• What to work on:
Set out each line from the following listing that includes the word "Step".

━━ Material shown ━━

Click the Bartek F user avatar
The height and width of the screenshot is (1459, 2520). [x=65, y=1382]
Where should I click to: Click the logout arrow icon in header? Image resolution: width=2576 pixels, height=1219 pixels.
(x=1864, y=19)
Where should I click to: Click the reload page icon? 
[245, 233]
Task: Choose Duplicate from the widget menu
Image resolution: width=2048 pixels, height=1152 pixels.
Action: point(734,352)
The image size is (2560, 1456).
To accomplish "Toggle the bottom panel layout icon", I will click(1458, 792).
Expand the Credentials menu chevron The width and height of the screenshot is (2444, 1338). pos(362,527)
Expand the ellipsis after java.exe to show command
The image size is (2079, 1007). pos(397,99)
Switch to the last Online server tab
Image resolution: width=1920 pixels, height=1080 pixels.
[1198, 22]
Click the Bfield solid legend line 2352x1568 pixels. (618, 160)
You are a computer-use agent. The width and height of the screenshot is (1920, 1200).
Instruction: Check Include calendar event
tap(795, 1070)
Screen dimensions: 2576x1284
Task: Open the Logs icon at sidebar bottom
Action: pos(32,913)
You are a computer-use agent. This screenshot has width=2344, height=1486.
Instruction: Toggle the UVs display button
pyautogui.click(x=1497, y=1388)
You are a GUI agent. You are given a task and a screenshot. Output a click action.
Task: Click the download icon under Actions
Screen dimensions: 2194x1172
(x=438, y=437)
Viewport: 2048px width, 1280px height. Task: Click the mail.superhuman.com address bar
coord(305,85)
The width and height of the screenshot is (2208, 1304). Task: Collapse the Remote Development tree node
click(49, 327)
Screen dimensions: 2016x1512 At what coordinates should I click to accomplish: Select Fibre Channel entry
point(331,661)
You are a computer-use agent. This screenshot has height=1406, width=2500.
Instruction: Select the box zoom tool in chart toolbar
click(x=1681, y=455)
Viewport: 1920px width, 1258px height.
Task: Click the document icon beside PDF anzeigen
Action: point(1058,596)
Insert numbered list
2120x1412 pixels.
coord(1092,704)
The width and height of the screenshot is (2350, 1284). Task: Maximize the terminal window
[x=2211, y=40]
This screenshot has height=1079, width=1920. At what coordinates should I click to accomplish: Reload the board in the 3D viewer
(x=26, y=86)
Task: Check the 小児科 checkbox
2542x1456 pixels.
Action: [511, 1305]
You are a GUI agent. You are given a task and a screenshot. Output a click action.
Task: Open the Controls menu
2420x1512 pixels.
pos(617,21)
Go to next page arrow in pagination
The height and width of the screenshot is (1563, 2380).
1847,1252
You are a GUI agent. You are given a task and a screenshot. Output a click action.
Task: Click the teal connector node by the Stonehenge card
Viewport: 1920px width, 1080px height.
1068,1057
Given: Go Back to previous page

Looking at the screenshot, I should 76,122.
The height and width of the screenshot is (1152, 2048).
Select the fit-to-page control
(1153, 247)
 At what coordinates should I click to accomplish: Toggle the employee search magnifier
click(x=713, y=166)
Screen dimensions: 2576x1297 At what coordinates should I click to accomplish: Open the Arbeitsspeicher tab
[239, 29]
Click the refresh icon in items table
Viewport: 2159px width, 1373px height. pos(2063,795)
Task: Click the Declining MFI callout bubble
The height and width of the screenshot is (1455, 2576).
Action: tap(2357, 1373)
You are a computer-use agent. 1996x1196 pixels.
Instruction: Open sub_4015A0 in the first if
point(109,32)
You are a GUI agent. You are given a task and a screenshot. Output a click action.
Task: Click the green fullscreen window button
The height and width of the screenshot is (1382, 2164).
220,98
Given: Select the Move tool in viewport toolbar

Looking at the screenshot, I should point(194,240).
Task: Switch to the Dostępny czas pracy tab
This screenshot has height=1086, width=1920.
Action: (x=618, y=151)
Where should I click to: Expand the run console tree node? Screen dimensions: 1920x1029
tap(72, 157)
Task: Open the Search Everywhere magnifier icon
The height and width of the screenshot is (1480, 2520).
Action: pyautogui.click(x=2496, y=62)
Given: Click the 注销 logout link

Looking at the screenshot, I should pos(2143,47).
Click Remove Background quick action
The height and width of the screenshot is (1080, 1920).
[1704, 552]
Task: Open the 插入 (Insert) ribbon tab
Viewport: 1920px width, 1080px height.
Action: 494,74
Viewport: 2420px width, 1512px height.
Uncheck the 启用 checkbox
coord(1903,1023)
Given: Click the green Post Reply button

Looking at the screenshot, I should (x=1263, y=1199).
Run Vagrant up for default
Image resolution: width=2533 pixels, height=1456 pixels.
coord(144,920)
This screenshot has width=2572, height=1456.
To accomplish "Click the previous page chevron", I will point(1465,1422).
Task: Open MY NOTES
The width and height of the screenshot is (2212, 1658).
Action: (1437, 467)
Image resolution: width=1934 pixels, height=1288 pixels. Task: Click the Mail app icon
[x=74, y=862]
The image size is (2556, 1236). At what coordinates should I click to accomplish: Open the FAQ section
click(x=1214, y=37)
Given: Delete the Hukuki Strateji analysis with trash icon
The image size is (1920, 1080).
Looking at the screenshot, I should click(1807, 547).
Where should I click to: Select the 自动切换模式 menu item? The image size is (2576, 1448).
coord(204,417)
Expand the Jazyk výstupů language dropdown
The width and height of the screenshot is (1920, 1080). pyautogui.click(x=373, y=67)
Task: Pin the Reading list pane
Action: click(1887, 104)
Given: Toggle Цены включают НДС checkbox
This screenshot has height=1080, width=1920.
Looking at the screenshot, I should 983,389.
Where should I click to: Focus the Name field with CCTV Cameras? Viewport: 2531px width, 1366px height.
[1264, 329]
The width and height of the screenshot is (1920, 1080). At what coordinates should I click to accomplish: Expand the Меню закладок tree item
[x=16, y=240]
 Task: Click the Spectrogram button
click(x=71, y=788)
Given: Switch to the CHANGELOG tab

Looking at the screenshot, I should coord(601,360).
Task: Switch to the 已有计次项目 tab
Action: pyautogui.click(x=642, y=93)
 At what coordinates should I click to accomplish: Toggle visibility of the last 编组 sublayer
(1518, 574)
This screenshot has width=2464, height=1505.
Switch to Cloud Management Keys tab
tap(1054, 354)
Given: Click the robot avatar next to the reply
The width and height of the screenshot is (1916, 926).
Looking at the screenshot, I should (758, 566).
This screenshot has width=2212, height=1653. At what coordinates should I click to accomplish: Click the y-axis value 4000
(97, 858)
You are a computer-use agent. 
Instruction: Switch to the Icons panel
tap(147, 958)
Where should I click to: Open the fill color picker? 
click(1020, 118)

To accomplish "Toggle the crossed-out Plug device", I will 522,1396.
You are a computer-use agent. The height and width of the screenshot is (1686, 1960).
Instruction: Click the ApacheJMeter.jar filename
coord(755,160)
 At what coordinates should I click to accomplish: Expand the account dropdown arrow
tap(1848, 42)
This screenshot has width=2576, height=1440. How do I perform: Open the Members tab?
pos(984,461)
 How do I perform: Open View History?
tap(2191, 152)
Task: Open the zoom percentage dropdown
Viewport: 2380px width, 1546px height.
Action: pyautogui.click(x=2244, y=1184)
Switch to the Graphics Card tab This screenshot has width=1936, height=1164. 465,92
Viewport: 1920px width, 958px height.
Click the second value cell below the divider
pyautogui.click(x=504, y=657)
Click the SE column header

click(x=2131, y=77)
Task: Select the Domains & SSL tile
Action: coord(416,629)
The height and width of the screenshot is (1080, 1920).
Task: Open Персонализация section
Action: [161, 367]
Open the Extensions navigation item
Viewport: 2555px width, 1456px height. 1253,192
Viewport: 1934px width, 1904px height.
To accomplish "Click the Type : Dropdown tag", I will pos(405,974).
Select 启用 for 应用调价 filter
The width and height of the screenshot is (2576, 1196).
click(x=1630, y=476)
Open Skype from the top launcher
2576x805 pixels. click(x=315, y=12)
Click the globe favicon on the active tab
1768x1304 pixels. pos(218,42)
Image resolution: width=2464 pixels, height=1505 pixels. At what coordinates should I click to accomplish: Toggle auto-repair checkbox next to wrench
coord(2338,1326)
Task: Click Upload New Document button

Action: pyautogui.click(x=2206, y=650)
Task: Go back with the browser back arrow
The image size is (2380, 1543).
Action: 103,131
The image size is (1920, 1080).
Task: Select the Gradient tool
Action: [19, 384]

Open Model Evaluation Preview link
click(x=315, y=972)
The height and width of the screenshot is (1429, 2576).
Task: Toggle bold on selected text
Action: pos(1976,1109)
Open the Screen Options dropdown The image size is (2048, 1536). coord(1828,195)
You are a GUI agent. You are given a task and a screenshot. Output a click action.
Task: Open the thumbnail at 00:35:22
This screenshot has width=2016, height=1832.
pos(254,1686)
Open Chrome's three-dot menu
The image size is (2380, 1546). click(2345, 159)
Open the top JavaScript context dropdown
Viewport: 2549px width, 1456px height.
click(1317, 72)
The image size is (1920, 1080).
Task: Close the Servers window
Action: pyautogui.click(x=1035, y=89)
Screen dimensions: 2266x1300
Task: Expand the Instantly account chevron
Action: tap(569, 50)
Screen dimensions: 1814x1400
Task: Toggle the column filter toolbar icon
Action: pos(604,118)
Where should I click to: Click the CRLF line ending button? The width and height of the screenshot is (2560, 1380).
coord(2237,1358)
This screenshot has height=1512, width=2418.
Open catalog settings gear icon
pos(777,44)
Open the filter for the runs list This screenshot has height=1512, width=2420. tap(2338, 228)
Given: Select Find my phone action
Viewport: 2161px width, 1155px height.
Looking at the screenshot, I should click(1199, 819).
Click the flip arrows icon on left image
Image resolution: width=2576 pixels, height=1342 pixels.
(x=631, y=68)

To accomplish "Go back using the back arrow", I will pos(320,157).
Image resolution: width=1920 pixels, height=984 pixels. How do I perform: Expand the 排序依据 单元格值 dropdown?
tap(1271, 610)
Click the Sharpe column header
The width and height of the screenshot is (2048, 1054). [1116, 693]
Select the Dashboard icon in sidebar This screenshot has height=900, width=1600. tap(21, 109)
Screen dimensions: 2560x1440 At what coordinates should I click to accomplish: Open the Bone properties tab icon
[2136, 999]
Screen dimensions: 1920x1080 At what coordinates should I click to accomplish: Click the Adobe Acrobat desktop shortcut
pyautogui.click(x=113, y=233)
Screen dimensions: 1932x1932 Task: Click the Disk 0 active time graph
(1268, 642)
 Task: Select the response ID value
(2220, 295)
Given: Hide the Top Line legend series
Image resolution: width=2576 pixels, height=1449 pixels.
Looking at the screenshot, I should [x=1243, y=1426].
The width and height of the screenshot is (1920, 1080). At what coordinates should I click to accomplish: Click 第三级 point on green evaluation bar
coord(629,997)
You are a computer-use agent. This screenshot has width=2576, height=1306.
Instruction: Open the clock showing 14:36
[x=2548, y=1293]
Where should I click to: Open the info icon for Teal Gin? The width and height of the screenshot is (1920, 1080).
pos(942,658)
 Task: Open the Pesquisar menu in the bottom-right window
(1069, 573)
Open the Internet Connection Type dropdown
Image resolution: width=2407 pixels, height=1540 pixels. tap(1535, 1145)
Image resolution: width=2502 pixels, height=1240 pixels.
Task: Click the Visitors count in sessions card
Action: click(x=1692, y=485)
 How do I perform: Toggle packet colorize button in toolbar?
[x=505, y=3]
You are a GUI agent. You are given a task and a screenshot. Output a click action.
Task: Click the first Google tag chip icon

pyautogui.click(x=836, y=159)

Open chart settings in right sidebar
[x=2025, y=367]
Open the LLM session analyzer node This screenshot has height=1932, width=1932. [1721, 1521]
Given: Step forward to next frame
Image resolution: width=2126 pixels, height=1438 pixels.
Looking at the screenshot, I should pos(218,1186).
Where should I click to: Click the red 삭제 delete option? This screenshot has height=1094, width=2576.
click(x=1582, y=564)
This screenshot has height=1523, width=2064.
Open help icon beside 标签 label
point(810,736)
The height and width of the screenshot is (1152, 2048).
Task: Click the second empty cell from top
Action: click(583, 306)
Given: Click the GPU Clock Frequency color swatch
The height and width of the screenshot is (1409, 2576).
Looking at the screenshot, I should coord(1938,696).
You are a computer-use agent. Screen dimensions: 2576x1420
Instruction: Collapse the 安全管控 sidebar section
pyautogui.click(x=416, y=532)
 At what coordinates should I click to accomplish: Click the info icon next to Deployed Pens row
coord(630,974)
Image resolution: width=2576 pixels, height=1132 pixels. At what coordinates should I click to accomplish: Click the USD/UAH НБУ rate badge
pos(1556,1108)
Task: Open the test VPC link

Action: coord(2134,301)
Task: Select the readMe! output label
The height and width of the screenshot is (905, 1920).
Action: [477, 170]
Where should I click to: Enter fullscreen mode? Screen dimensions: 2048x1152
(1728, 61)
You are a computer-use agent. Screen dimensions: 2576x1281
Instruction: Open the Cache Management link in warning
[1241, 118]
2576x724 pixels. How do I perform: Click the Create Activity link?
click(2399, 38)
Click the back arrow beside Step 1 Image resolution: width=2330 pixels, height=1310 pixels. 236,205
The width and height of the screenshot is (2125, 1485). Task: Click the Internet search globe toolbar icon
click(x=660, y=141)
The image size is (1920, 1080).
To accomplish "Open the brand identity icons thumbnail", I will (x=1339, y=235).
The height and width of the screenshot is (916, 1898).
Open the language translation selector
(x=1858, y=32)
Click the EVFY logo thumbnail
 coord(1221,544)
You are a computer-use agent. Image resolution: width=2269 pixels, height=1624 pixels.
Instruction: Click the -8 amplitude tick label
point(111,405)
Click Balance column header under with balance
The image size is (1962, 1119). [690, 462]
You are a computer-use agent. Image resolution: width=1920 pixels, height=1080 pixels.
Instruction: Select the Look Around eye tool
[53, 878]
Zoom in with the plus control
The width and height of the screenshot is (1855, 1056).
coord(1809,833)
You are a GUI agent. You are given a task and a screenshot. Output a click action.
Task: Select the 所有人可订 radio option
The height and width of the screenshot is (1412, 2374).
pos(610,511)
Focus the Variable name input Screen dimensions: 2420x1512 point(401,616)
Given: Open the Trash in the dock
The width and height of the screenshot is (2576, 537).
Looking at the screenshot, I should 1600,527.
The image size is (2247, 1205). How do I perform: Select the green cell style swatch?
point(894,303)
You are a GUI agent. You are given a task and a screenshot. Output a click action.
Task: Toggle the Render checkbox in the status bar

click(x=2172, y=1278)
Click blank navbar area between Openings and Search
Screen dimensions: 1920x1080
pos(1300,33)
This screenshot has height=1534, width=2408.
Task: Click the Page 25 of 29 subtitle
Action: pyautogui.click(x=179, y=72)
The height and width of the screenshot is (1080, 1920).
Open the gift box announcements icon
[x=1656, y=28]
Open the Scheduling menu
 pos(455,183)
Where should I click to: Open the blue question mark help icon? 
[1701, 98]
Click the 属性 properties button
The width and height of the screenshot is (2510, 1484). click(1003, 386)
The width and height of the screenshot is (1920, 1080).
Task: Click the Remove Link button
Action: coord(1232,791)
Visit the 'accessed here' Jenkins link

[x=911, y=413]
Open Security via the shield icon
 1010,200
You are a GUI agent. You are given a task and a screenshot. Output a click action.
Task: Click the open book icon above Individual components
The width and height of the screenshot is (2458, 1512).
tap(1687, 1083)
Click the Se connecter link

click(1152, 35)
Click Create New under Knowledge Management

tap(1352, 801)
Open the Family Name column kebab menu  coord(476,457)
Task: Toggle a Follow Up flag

━━━

• Task output:
Given: Step forward to next frame
Click the back arrow beside Step 1 Image resolution: width=2330 pixels, height=1310 pixels. 236,205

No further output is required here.